What is optimal will depend upon the target platform. On some platforms without barrel shifters, shifting the whole vector right or left one bit, n times, for n<3, will be the fastest approach (on the PIC18 platform, an 8x-unrolled byte loop to shift left one bit will cost 11 instruction cycles per eight bytes). Otherwise, I like the pattern (note src2 will have to be initialized depending upon what you want done with the end of your buffer)

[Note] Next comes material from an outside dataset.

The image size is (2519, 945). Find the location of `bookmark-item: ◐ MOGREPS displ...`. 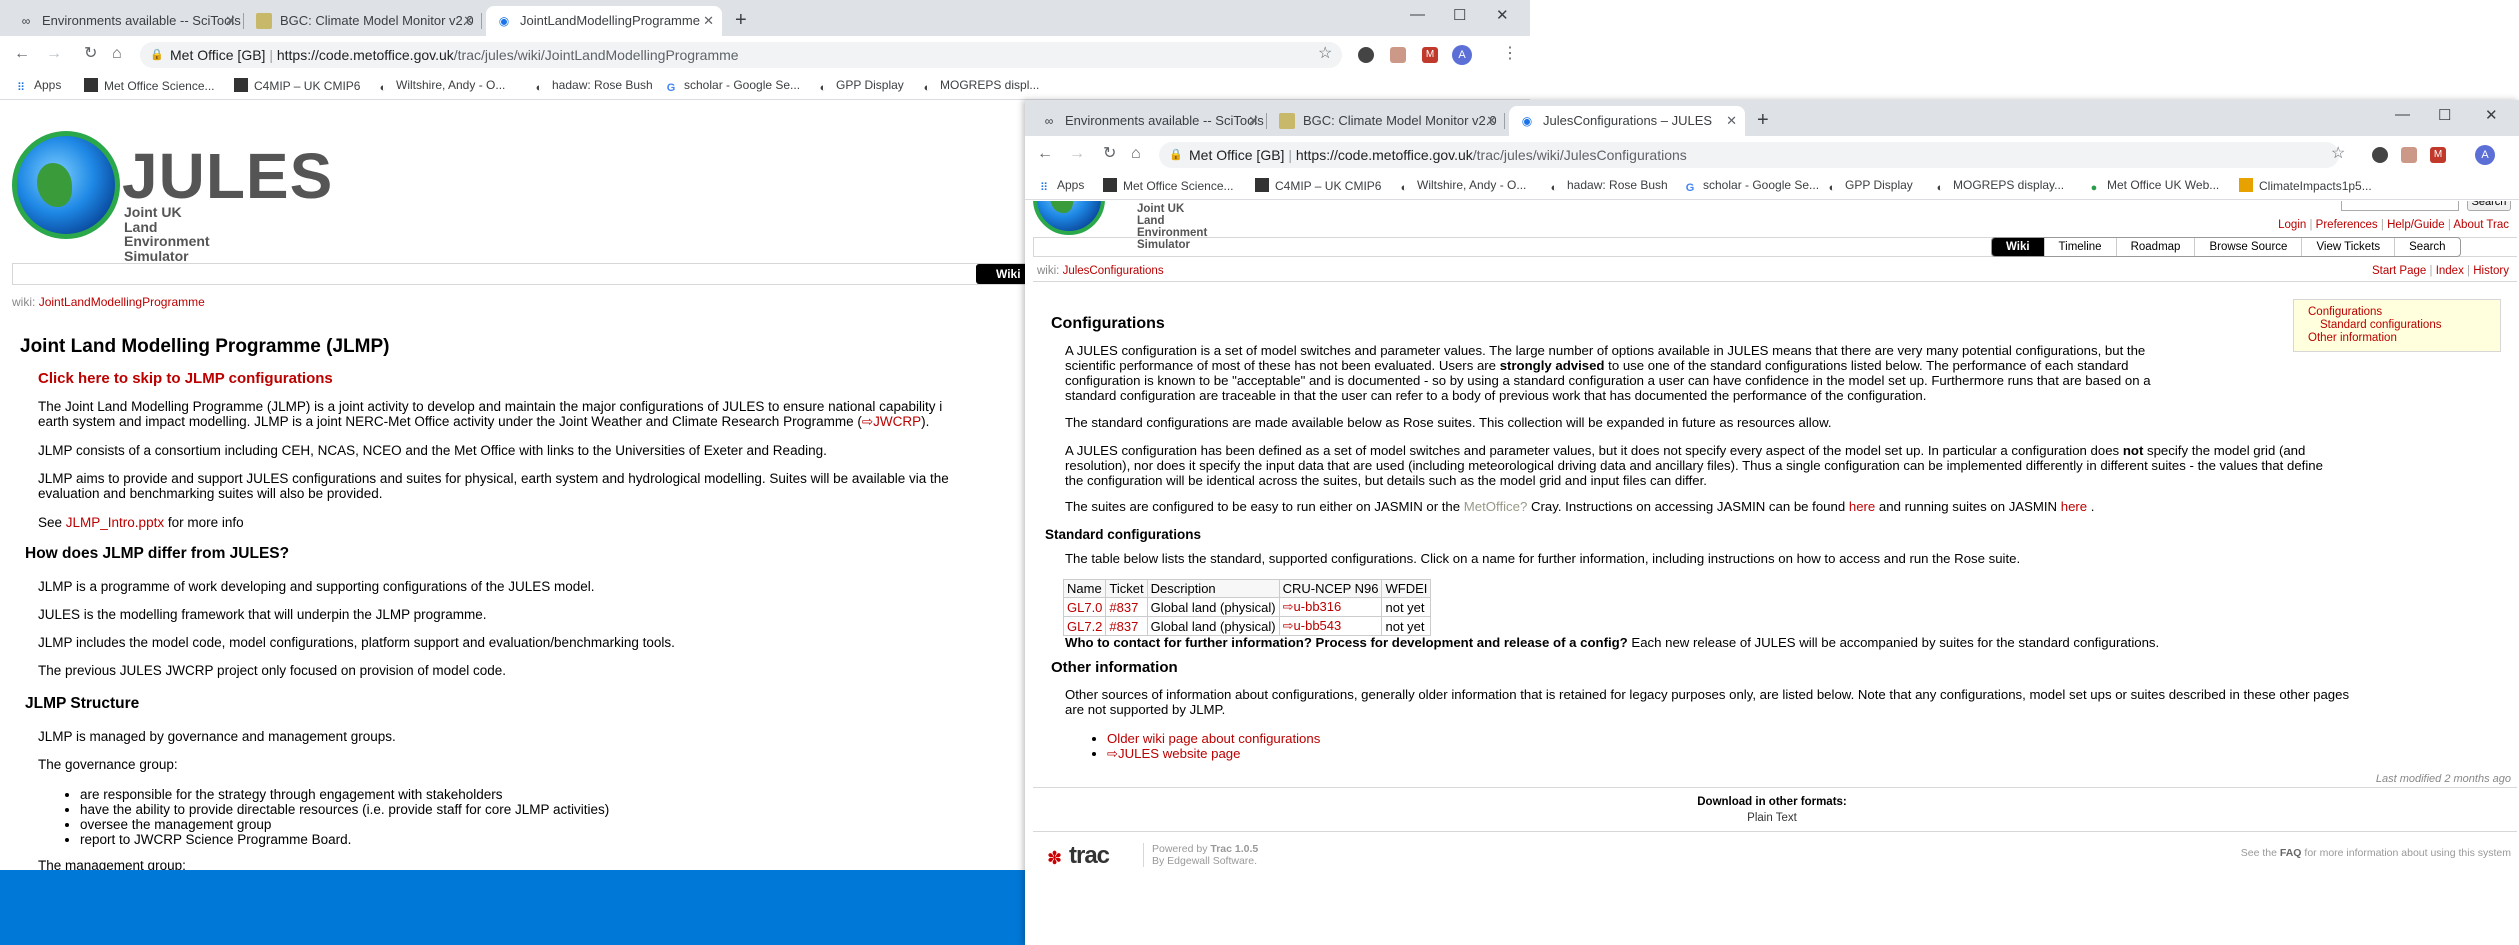

bookmark-item: ◐ MOGREPS displ... is located at coordinates (980, 86).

That should lend itself to very efficient implementation on an ARM (eight instructions every two words, if registers are available for src, dest, src1, src2, shiftamount1, and shiftamount2. Using more registers would allow faster operation via multi-word load/store instructions. Handling four words would be something like (one machine instruction per line, except the first four lines would together be one instruction, as would the last four lines ):
Eleven instructions per 16 bytes rotated.
您的解决方案看起来与我见过的大多数解决方案类似:基本上在开始和结束时执行一些未对齐的工作,中间的主循环使用对齐访问。如果您确实需要效率并在很长的比特流上执行此操作,我建议在主循环中使用特定于体系结构的东西,例如 SSE2。
Your solution looks similar to most I've seen: basically do some unaligned work at the start and end, with the main loop in the middle using aligned accesses. If you really need efficiency and do this on very long bitstreams, I would suggest using something architecture-specific like SSE2 in the main loop.